▸ **Reading passage**

--

While reviewers pick over Apple's (AAPL -0.35%) recent line of products and analysts comb though the iPhone 5, Apple's push into America's classrooms is being largely ignored. Back in 2000, Steve Jobs stated that the education market was a top priority for the company. Phil Schiller, Apple's senior VP of worldwide marketing, made headlines when he told an audience at the Guggenheim that "education is in Apple's DNA." 

Yet, even I wasn't prepared for the speed with which Apple penetrated the education market until my 8-year-old son -- we'll call him Jim -- pointed it out to me.

Jim (pointing to my iPad Mini): "The classroom across the hall's got those."

Me: "One of your friends brought an iPad to school? Did the teacher take it?"

Jim: "The teacher's got one, too. They've all got one. For learning and homework and tests and everything."

Me: "Wow! I bet you wish you were in that class."

Jim: "Nah, my teacher said we're all getting iPads next year."

There's a reason why stock analysts go blind poring over surveys of the Millennial Generation: Kids live on the bleeding edge of secular growth trends.

Government expenditure
Federal, state and local governments will spend $916 billion on education in 2013, of which $644.9 billion (about $11,655 per student) is spent on K-12 education. An iPad in the hands of every student could mean billions in new annual revenue from the K-12 market, with an implicit replacement cycle of two to three years. 

Apple's sales performance is impressive from a purely geographical standpoint. Federal and state improvement grants are being used to launch iTunes U pilot programs in New Hampshire, Ohio, Virginia, North Carolina, South Carolina, Florida, Illinois, Wisconsin, Texas, Tennessee, Kentucky, Alabama, Iowa, Nebraska, Louisiana, Colorado, California, and Washington. The funds also provide for the cost of teacher training, which is key to the success of Apple's global education initiative. 

Synergies with current market leaders
Apple is also tapping the $8 billion textbook market by developing partnerships with McGraw-Hill, Pearson, and Houghton Mifflin Harcourt. Taken together, these three companies provide 90% of the textbooks available to high schools.

Academic effectiveness: teachers vs. students
In the past, public schools have generally lagged universities when it comes to adopting new and expensive technology. The only way iPads will ever replace textbooks is if it results in higher classroom engagement and correspondingly higher academic performance. So does it?

An evaluation by the Inter-American Development Bank's One Laptop Per Child initiative yielded dismal results for Peruvian children, who showed no improvement in reading or arithmetic after being supplied with 800,000 low-cost laptops. However, the IDB concluded that the reason for this disparity had nothing to do with the children, and everything to do with their teachers, who had no idea how to instruct the children to use the program.

--

▸ **Listed records**
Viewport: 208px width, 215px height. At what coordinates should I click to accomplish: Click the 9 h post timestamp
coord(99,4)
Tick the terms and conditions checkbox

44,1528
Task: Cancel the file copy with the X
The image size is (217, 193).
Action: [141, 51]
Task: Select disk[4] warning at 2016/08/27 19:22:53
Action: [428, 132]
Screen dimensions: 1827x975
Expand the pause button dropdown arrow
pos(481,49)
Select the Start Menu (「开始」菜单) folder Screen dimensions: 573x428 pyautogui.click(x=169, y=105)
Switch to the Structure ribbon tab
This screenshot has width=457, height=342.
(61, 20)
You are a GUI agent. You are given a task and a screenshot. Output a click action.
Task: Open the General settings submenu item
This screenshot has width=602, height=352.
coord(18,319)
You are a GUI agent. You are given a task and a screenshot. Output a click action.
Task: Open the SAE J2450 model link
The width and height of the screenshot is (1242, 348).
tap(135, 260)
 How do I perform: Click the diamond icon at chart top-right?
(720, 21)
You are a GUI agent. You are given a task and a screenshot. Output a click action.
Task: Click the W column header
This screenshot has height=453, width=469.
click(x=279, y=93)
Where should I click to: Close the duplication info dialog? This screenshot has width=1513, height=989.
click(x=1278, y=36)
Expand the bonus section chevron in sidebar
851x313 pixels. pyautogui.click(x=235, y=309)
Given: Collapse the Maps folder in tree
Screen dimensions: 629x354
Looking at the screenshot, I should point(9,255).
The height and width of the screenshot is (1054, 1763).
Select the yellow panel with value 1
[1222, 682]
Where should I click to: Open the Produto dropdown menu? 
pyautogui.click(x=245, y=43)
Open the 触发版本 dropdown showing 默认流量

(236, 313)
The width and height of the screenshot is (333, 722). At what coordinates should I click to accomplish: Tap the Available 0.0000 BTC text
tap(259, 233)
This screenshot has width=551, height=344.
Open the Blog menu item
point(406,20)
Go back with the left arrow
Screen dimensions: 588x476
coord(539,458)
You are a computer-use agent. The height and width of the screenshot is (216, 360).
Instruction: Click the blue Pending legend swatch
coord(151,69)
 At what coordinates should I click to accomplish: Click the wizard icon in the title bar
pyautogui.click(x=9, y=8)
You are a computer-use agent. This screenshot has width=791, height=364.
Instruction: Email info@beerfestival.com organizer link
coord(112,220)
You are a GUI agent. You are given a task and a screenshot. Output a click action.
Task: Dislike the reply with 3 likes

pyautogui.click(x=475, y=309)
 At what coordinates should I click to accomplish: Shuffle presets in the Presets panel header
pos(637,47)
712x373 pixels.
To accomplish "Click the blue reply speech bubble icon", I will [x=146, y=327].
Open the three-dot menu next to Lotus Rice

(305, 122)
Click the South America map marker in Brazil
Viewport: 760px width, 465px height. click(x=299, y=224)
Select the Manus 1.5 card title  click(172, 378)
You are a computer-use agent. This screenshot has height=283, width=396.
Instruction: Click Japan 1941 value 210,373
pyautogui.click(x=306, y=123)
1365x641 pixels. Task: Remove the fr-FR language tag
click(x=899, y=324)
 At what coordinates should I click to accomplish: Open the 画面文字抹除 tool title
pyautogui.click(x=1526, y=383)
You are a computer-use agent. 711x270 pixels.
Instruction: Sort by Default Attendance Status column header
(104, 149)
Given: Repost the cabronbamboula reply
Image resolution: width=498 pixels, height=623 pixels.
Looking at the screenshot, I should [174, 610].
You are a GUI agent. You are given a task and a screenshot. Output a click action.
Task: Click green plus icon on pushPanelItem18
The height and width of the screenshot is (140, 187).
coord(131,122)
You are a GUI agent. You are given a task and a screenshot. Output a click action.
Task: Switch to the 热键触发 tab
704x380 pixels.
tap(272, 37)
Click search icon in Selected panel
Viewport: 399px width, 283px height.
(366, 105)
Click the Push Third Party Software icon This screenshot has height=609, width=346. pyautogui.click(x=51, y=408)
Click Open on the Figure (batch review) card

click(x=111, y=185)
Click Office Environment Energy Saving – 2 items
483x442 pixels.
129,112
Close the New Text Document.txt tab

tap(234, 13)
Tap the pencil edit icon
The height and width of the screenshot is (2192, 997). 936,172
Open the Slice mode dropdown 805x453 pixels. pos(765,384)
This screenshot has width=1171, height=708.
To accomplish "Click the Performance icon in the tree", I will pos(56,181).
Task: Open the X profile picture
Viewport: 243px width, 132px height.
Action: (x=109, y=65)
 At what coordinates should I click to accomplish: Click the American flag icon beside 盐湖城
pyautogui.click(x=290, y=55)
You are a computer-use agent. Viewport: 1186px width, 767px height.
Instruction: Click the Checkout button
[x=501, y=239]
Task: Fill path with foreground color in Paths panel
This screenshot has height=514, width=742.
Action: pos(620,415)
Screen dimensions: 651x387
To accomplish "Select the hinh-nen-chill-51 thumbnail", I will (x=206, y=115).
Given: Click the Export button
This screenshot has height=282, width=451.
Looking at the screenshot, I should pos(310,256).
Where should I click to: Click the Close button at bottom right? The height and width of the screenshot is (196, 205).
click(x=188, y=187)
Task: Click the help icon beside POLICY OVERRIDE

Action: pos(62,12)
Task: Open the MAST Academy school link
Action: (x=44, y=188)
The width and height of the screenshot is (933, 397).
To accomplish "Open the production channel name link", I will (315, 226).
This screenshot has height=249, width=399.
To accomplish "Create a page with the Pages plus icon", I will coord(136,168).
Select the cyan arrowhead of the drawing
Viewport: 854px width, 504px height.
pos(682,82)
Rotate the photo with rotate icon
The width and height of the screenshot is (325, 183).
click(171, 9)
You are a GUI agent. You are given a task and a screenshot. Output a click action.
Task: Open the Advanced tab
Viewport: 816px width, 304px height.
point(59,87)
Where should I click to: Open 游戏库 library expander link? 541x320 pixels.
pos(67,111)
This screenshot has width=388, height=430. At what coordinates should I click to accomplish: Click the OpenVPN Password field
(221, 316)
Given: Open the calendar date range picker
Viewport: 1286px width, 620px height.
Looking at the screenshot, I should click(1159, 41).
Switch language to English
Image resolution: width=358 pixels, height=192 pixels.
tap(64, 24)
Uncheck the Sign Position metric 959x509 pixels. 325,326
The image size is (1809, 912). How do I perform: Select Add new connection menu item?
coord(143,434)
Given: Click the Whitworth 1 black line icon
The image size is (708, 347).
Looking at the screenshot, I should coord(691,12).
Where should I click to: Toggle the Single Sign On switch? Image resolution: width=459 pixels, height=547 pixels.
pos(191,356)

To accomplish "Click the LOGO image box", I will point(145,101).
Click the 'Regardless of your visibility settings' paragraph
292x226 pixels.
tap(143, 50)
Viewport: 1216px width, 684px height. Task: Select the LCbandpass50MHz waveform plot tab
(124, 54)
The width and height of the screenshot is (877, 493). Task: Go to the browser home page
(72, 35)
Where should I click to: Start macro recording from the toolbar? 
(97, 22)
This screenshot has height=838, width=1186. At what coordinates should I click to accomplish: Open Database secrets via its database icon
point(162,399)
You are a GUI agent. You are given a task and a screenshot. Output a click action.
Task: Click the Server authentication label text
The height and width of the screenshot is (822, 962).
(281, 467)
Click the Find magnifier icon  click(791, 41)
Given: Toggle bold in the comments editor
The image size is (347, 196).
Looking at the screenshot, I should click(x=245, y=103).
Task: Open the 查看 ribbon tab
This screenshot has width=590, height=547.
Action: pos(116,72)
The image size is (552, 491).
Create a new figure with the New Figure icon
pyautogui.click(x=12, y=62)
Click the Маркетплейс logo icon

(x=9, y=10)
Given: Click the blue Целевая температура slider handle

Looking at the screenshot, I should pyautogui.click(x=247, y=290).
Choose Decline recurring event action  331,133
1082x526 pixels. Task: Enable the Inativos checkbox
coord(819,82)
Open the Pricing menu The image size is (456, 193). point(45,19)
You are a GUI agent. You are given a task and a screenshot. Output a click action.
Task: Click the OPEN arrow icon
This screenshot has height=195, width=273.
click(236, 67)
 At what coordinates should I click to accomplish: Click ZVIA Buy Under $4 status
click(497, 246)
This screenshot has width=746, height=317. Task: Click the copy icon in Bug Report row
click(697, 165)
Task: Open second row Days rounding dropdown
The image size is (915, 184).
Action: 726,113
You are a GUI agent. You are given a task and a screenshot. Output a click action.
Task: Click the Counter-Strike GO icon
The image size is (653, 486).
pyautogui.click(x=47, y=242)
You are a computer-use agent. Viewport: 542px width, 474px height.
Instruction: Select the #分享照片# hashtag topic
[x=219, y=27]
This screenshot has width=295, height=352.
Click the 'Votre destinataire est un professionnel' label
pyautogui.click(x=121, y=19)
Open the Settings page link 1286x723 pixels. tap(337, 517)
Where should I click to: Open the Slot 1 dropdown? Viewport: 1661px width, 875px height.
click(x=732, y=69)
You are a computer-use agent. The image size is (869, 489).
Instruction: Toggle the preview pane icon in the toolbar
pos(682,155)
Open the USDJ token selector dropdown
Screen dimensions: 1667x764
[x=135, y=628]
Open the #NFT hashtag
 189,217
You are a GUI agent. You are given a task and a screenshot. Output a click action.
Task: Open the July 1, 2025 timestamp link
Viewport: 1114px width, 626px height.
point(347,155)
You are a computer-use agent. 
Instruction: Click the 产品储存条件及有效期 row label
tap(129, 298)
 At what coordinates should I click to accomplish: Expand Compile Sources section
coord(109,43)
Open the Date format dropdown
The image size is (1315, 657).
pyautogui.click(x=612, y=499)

--

▸ **Actions to take**
- a) Answer these questions from the article on Apple in education:
(i) How much will governments spend on K-12 education in 2013?
(ii) Which three companies is Apple partnering with in the textbook market?
(iii) How many low-cost laptops were Peruvian children given?
- b) Say whether each statement agrees with the article on Apple in education:
(i) Phil Schiller told a Guggenheim audience that education is part of Apple's DNA.
(ii) Apple's three textbook partners supply about half of the textbooks available to high schools.
(iii) The IDB traced the poor Peruvian results to the children themselves.
- c) In the article on Apple in education, write out the passage between "Synergies with current" and "So does it?", inclusive, with "public schools" swapped for "primary schools".

▸ **Answers to the tasks**
- a)
(i) $644.9 billion, about $11,655 per student.
(ii) McGraw-Hill, Pearson, and Houghton Mifflin Harcourt.
(iii) 800,000.

- b)
(i) Yes: "made headlines when he told an audience at the Guggenheim that "education is in Apple's DNA.""
(ii) No: "these three companies provide 90% of the textbooks available to high schools."
(iii) No: "the reason for this disparity had nothing to do with the children, and everything to do with their teachers"

- c)
Synergies with current market leaders
Apple is also tapping the $8 billion textbook market by developing partnerships with McGraw-Hill, Pearson, and Houghton Mifflin Harcourt. Taken together, these three companies provide 90% of the textbooks available to high schools.

Academic effectiveness: teachers vs. students
In the past, primary schools have generally lagged universities when it comes to adopting new and expensive technology. The only way iPads will ever replace textbooks is if it results in higher classroom engagement and correspondingly higher academic performance. So does it?